Hemi-reverse revision arthroplasty in the setting of severe glenoid bone loss.

BACKGROUND

Glenoid bone loss is one of the main challenges in revision of failed shoulder arthroplasties. The concept of a hemi-reverse procedure is to implant a glenoid baseplate and glenosphere to protect the glenoid reconstruction to allow it to heal and to preserve the joint space for a potential second-stage humeral component implantation. The purpose of this study was to report the results of hemi-reverse procedures.

METHODS

Revision to a hemi-reverse procedure was performed in 15 patients: 8 with a failed anatomic total shoulder arthroplasty, 3 with a failed reverse shoulder arthroplasty, 3 with a failed humeral hemiarthroplasty, and 1 with placement of a cement spacer owing to sepsis after a total shoulder arthroplasty.
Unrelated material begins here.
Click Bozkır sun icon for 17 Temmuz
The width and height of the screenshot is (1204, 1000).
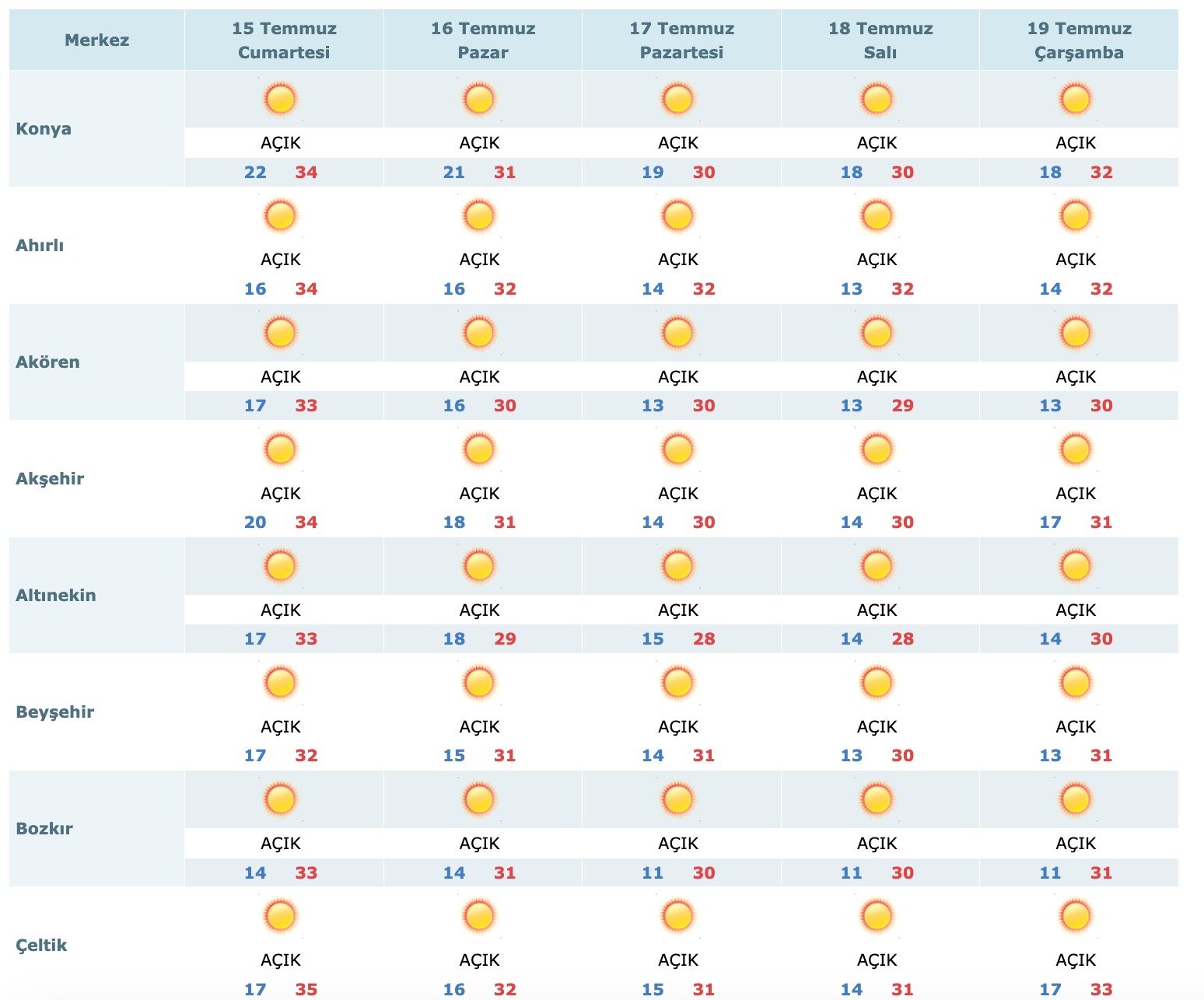tap(677, 799)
After complete removal of the initial prosthesis, all patients underwent glenoid reconstruction with bone grafting and implantation of a reverse arthroplasty baseplate and glenosphere. A humeral implant was not placed in any case. The patients were prospectively followed up and underwent complete clinical and radiologic studies preoperatively and postoperatively at a minimum of 2 years after the surgical procedure.

RESULTS

Thirteen hemi-reverse implants and glenoid bone grafts healed (86%) and remained radiographically stable. One hemi-reverse construct migrated and became mechanically loose, which was attributed to absent fixation of the central post in the native glenoid bone. In 1 patient, an implant-related infection developed; irrigation and debridement were performed, in addition to revision to a resection arthroplasty. After documented radiographic healing of the hemi-reverse glenoid reconstruction, 5 patients underwent a second-stage revision to a reverse procedure with insertion of a humeral component at a median of 6 months (interquartile range [IQR], 6-8 months). In this group, the median follow-up period was 73 months (IQR, 45-153 months), the median Constant score was 48 (IQR, 41-56), median active forward elevation was 135° (IQR, 100°-150°), and the median Subjective Shoulder Value was 50% (IQR, 50%-60%). In the group of 9 patients with remaining hemi-reverse implants, the median follow-up period was 38 months (IQR, 29-60 months), the median Constant score was 41 (IQR, 38-46), median active forward elevation was 100° (IQR, 80°-100°), and the median Subjective Shoulder Value was 50% (IQR, 40%-60%).

CONCLUSION

The hemi-reverse procedure is an effective revision procedure to reconstruct a severely deficient glenoid. The hemi-reverse procedure may function as the definitive procedure, with satisfactory outcomes. Additionally, in patients who undergo the hemi-reverse procedure, second-stage revision to a total reverse procedure can be performed once imaging confirms bone graft and construct stability.